The Confession and Apostles’ Creed may be omitted,
provided each is said at least once during the course of the day.

The 1928 Prayer Book afforded flexibility to the saying of the Creed in Morning Prayer, allowing its omission when the Eucharist was to follow. The 1979 Prayer Book’s Additional Directions standardized the Creed’s omission under those circumstances, and also permitted the dropping of the Confession and Absolution of Sin. It is worth noting that neither the Confession nor the Apostles’ Creed were used in the Daily Office until 1559.

So this isn’t a license for laziness, but an accommodation for pre-existing tradition. After all, if you only read through the liturgy, you’ll never even know that this is an option!

The Gloria Patri (Glory be…) in the opening versicles may be said in unison.
The following form of the Gloria Patri may alternatively be used:
Glory to the Father, and to the Son, and to the Holy Spirit:
As it was in the beginning, is now, and will be for ever. Amen.
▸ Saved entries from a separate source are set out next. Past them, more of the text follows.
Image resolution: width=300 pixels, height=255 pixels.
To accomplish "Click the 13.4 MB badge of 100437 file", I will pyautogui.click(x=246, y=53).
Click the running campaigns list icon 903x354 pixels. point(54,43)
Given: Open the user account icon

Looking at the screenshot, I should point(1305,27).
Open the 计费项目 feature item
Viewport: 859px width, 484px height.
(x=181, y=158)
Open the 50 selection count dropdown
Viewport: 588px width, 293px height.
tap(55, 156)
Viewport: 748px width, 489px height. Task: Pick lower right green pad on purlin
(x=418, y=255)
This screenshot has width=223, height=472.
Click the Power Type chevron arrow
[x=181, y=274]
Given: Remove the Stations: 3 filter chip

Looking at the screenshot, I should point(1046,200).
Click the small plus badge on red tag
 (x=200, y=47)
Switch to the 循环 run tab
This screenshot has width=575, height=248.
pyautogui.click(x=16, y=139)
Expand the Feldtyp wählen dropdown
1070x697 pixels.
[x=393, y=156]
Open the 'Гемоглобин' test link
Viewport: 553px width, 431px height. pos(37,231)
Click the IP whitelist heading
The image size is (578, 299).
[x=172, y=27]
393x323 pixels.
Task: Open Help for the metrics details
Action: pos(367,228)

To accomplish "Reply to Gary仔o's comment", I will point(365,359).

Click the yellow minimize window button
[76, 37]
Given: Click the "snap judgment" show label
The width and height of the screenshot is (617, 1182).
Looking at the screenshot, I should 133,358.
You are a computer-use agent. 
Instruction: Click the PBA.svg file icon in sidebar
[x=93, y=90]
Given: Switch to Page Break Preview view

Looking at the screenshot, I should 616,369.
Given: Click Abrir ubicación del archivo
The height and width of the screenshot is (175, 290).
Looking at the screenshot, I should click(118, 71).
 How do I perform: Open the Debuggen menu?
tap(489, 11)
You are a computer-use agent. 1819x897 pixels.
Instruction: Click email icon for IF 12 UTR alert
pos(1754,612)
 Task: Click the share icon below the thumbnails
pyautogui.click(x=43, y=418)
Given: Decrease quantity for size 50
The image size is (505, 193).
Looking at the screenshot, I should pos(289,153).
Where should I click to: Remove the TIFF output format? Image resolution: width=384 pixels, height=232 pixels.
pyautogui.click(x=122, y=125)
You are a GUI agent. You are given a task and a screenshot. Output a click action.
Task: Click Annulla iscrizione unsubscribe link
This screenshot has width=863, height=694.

Due to widespread popularity, the 1979 translation of the Gloria Patri is permitted. Would it be better if everyone just used the common text? Yes. This rubric allows congregations that are used to the 1979 version to continue on for a while without having to be bludgeoned with the new text. It also gives a break to the singers who have Psalm and Canticle settings from the past 40 years that they still want to use. But, again, this is an additional direction; the default text is what most people will see, and it will eventually win the day.

The Officiant and People may join in saying “Alleluia” (except in Lent) as an alternative to the versicles “Praise the Lord. The Lord’s Name be praised.”

The saying of “Alleluia” at the end of the Invitatory dialogue was appointed in the 1549 Prayer Book from Easter until Trinity Sunday.

If an offering is to be received, it is appropriate to do so during the hymn or anthem following the Collects.

When weekly Communion was not yet normal, it was common practice in many parishes for the offering to follow the hymn or anthem, after the Collects.

A sermon may be preached after the lessons, after the hymn or anthem following the Collects, or after the conclusion of the Office.

The sermon, when added to the Daily Office, would traditionally be preached after the anthem and the offertory. This rubric also authorizes “after the lessons” to parallel the position of the sermon in the Communion service, and after the conclusion of the Office to allow for the integrity of the Office as it stands and freeing the preaching to follow on its own terms.